“Digital Projects and the Role of the Designer”
The kinds of design tasks that come up in digital projects that are extensions of but also, sometimes, very different from, what designers have done in traditional roles, particularly graphic design. What are the current boundaries for design as a profession? What pedagogical and critical issues arise in regard to the pressures on designers to understand the “back-end” technical requirements of digital platforms as well as the “front-end” user experience. And how might critical concerns about the role of design in a consumer-driven model of experience challenge the terms of efficiency on which digital design is often premised?

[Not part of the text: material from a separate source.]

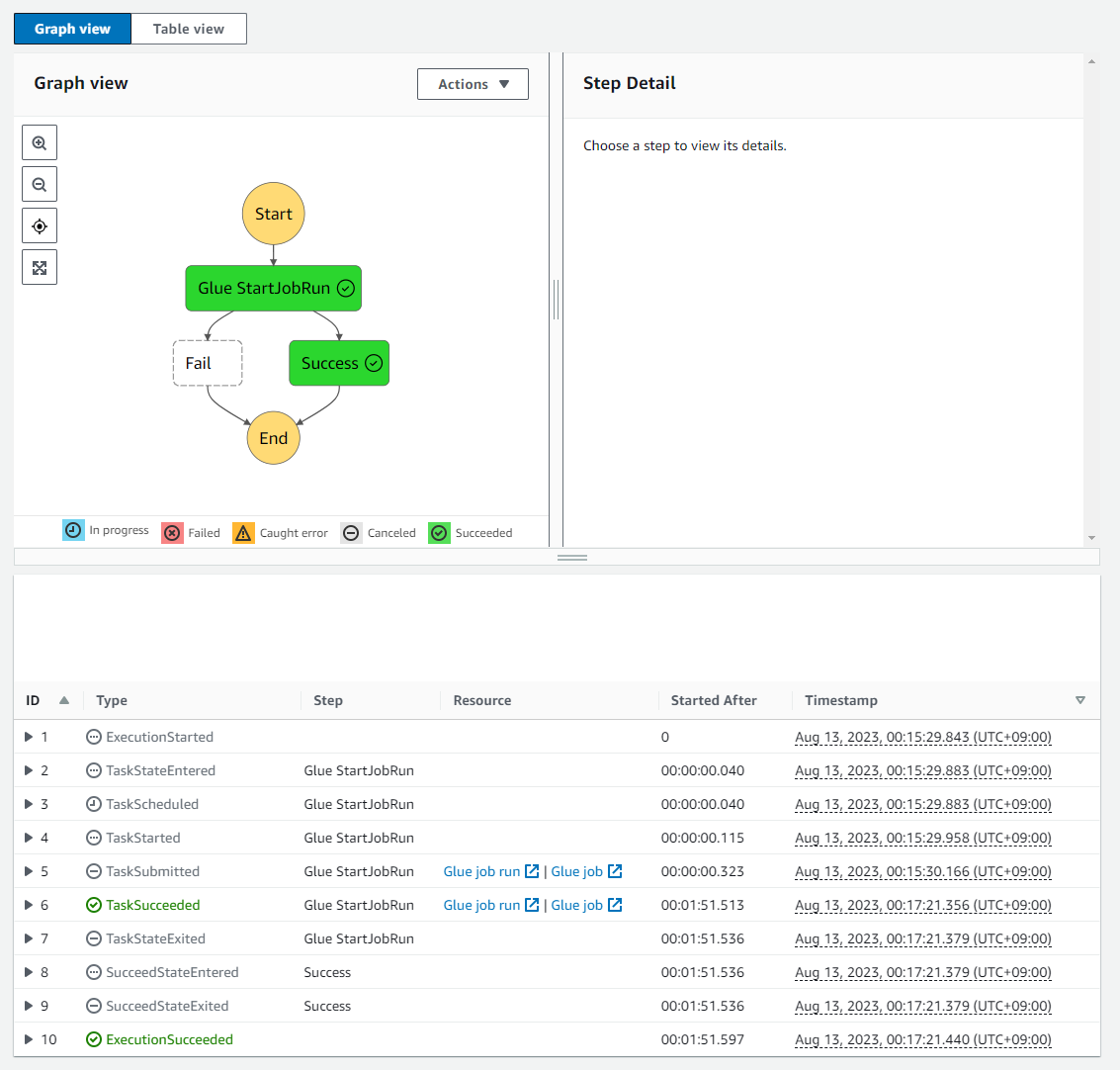Click the Caught error warning legend icon
Screen dimensions: 1120x1070
click(x=243, y=533)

Johanna Drucker is the Breslauer Professor of Bibliography in the Department of Information Studies at UCLA. She has published and lectured on a wide array of topics related to graphic design, visual epistemology, aesthetics, contemporary art, artists’ books, and digital humanities. Her most recent titles include Graphesis: Visual Forms of Knowledge Production (Harvard University Press, 2014) and Diagrammatic Writing (Onomatopée, 2013).
“ULTRACONCENTRATED: Image, Media, Software”
Gathering source material from newspapers, social media profiles, broadcast television, and YouTube searches, Casey Reas has created series of software-based collages that manifest his personal confrontations with media. Reas, an artist and educator based in Los Angeles, will speak about his work with mass media from 2012 to the present. Reas is a co-founder of the Processing Foundation, whose mission is to promote software literacy within the visual arts and visual literacy within technology-related fields – and to make these fields accessible to diverse communities.
“Embodied Convergence: Personal stories of interdisciplinary collaboration and the impacts it has on the lives of the collaborators”
Erik Loyer is a digital media artist and designer who uses tactile interfaces to tell stories and make arguments. Whether original or collaborative, fiction or non-fiction, non-profit or commercial, Loyer’s apps, websites, and creative tools have received international recognition in the digital humanities, electronic literature, indie games, and digital comics fields.